Using Quality Improvement to Implement a Standardized Approach to Neonatal Herpes Simplex Virus.

Author information

Divisions of Hospital Medicine.
Department of Pediatrics, College of Medicine, University of Cincinnati, Cincinnati, Ohio.
Pediatric Emergency Medicine.
Division of Pediatric Emergency Medicine, Children's Hospital of Pittsburgh, University of Pittsburgh Medical Center, Pittsburgh, Pennsylvania.
Department of Pediatrics, School of Medicine, University of Pittsburgh, Pittsburgh, Pennsylvania.
James M. Anderson Center for Health Systems Excellence, Cincinnati Children's Hospital Medical Center, Cincinnati, Ohio.
Infectious Diseases, and.
Pharmacy, Cincinnati Children's Hospital Medical Center, Cincinnati, Ohio.
Division of External Primary Care, Nemours/Alfred I duPont Hospital for Children, Wilmington, Delaware.
Department of Pediatrics, Sidney Kimmel Medical College, Thomas Jefferson University, Philadelphia, Pennsylvania; and.

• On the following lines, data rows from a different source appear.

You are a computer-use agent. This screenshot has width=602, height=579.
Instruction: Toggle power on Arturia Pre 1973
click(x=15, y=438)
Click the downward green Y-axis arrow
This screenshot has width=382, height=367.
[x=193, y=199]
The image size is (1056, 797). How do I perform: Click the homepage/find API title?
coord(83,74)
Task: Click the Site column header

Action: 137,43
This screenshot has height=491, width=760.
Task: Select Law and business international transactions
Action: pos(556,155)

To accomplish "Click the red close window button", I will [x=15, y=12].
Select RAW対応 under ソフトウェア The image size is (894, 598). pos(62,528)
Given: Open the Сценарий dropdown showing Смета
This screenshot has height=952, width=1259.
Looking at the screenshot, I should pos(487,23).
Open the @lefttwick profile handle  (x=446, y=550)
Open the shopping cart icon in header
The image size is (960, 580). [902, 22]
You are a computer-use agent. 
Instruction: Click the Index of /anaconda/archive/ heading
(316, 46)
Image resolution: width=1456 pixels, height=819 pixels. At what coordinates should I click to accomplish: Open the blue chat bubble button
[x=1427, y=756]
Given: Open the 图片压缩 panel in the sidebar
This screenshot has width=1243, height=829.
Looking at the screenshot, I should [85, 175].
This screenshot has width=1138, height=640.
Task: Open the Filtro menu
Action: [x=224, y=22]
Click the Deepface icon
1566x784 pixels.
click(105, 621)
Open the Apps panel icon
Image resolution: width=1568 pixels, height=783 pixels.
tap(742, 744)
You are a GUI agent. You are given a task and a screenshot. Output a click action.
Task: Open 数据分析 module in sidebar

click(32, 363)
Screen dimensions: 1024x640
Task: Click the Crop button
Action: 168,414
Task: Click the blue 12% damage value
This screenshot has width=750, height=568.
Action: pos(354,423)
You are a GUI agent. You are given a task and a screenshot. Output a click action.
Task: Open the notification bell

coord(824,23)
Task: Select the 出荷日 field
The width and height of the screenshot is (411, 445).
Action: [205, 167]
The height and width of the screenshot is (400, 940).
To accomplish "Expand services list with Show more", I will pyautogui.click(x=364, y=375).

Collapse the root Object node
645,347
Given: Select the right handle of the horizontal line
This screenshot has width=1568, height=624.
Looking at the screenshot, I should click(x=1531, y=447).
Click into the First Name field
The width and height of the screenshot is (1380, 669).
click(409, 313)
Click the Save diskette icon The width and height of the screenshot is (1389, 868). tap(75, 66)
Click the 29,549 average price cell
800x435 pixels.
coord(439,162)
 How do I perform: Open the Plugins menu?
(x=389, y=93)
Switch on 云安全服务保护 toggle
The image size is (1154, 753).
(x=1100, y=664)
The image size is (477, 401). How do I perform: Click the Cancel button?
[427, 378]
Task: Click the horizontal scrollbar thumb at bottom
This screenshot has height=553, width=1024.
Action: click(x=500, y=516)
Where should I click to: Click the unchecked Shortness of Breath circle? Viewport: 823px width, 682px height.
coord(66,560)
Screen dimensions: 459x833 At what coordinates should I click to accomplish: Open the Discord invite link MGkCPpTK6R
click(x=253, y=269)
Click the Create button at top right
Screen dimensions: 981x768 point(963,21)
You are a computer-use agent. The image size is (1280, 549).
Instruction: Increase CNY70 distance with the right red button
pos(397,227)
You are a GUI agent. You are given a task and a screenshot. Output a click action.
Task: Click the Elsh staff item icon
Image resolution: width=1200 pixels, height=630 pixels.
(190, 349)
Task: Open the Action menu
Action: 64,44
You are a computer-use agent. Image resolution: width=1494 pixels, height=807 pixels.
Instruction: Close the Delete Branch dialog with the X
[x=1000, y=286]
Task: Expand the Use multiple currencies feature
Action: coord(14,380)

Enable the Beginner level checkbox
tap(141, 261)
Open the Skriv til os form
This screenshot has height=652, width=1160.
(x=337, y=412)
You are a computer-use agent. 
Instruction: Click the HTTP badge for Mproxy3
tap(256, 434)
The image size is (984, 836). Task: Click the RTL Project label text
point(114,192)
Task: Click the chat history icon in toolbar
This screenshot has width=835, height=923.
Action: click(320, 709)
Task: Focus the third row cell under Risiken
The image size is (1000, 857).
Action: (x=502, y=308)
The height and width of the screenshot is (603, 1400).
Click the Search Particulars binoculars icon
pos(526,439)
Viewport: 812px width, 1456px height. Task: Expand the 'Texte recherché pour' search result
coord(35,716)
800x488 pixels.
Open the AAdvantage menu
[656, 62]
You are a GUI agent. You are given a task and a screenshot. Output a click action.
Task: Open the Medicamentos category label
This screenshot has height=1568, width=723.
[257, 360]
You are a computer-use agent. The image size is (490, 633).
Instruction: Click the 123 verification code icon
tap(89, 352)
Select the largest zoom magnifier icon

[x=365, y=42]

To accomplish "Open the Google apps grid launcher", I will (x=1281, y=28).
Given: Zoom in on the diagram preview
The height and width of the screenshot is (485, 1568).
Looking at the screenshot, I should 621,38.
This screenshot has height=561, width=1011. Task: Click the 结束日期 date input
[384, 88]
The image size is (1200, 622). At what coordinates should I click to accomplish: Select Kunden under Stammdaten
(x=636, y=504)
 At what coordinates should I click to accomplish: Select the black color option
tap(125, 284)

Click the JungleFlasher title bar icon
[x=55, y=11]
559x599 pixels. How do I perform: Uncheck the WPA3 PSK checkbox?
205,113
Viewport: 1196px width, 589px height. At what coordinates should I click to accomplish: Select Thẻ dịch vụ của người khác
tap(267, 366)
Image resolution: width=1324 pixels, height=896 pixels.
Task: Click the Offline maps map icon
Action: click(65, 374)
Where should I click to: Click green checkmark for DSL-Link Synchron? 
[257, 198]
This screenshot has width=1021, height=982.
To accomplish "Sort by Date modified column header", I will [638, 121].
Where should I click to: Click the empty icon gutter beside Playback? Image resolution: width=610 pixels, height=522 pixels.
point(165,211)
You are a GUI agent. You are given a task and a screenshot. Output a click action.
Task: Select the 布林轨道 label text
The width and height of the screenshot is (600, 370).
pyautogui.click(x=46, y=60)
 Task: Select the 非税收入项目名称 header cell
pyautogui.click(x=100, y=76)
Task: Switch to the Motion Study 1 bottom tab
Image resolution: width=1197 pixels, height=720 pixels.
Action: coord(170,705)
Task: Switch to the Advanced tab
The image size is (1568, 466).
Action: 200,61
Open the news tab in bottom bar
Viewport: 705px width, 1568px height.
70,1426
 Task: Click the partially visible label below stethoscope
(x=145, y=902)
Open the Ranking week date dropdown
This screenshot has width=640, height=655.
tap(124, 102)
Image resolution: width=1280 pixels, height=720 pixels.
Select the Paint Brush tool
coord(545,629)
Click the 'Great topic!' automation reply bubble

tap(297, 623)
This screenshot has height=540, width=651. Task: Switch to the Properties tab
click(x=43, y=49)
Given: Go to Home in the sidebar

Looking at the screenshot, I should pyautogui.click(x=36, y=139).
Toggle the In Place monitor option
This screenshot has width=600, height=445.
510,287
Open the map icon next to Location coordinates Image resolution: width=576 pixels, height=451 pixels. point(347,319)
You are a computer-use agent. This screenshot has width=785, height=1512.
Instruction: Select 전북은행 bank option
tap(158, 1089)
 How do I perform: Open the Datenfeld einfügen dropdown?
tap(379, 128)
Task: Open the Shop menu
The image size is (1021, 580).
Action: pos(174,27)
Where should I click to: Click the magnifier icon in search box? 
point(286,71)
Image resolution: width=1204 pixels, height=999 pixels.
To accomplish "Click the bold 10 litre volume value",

Neonatal herpes simplex virus (HSV) infections are associated with high mortality and long-term morbidity. However, incidence is low and acyclovir, the treatment of choice, carries risk of toxicity. We aimed to increase the percentage of patients 0 to 60 days of age who are tested and treated for HSV in accordance with local guideline recommendations from 40% to 80%.


This quality improvement project took place at 1 freestanding children's hospital. Multiple plan-do-study-act cycles were focused on interventions aimed at key drivers including provider buy-in, guideline availability, and accurate identification of high-risk patients. A run chart was used to track the effect of interventions on the percentage managed per guideline recommendations over time by using established rules for determining special cause. Pre- and postimplementation acyclovir use was compared by using a χ2 test. In HSV-positive cases, delayed acyclovir initiation, defined as >1 day from presentation, was tracked as a balancing measure.


The median percentage of patients managed according to guideline recommendations increased from 40% to 80% within 8 months. Acyclovir use decreased from 26% to 7.9% (P < .001) in non-high-risk patients but did not change significantly in high-risk patients (73%-83%; P = .15). There were no cases of delayed acyclovir initiation in HSV-positive cases.


Point-of-care availability of an evidence-based guideline and interventions targeted at provider engagement improved adherence to a new guideline for neonatal HSV management and decreased acyclovir use in non-high-risk infants. Further study is necessary to confirm the safety of these recommendations in other settings.


Conflict of interest statement

POTENTIAL CONFLICT OF INTEREST: The authors have indicated they have no potential conflicts of interest to disclose.